Pour les autorités tunisiennes, les changements climatiques, mais surtout l'exploitation anarchique sont à l'origine de la dégradation des ressources halieutiques en Tunisie. Ainsi, un ensemble de démarches, en dehors des mesures punitives, sont prévues pour l'année prochaine. «Un plan directeur de l'exportation des produits de la pêche sera élaboré pour 2018, dans le cadre du Groupement interprofessionnel des produits de la pêche (GIPP, NLDR)», a souligné la directrice générale de ce groupement, Rakia Belkahia, à l'occasion de la journée d'étude.

Des captures estimées à 118 000 tonnes en 2017

Le secteur de la pêche contribue de manière notable à la croissance économique du pays et fait vivre plus de 53 000 familles tunisiennes.

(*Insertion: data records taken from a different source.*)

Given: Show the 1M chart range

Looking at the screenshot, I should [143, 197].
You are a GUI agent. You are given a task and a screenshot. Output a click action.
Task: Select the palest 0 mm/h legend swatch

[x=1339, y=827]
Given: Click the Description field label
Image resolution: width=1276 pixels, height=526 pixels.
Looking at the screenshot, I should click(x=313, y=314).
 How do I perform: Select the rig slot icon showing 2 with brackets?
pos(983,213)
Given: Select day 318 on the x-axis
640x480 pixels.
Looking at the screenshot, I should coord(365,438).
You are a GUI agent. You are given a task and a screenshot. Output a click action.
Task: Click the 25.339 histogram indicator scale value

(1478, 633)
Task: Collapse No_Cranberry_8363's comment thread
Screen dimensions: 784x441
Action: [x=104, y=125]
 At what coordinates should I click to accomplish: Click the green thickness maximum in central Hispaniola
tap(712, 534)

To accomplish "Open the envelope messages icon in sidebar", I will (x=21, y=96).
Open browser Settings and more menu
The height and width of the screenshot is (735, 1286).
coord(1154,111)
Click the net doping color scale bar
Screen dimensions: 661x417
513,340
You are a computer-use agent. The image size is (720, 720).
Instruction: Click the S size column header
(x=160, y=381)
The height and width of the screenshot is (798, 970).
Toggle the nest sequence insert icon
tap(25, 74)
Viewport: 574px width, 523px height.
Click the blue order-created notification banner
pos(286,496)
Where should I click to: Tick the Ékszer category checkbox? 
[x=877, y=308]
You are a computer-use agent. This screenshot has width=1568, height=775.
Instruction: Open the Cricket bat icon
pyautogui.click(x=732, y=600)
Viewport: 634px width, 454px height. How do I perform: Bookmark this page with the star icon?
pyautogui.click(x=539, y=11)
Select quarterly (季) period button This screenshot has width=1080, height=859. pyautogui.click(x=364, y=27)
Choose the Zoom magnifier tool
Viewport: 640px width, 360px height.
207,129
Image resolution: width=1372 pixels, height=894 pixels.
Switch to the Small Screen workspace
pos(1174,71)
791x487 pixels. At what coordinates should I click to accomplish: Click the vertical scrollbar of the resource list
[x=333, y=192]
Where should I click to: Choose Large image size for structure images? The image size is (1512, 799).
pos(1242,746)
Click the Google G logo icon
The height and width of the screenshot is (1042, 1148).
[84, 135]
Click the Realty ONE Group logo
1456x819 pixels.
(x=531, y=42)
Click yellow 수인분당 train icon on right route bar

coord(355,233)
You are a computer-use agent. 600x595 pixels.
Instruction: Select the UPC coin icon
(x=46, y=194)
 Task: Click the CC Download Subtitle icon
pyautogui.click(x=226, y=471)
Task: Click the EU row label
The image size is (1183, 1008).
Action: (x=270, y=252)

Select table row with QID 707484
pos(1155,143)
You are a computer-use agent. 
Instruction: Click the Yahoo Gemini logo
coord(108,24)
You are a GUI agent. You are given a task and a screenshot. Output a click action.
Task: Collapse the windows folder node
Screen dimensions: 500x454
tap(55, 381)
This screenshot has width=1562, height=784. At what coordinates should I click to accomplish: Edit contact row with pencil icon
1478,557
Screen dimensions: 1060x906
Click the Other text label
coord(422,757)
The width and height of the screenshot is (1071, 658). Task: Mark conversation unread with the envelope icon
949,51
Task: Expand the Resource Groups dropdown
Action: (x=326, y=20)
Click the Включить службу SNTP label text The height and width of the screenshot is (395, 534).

Selon le secrétaire d'Etat chargé des Ressources hydrauliques et de la pêche, le volume des captures a atteint cette année quelque 118 000 tonnes, soit une progression de 4% de la production de la pêche et de l'aquaculture.

Cette hausse reviendrait à l'amélioration de la production de la pêche côtière (8%) et du poisson bleu (5%) en raison de facteurs climatiques plus avantageux. Cependant, les exportations de poisson n'ont atteint à fin avril  2017 que quelque 5 941 tonnes, avec un volume de recettes de 96,6 millions de dinars.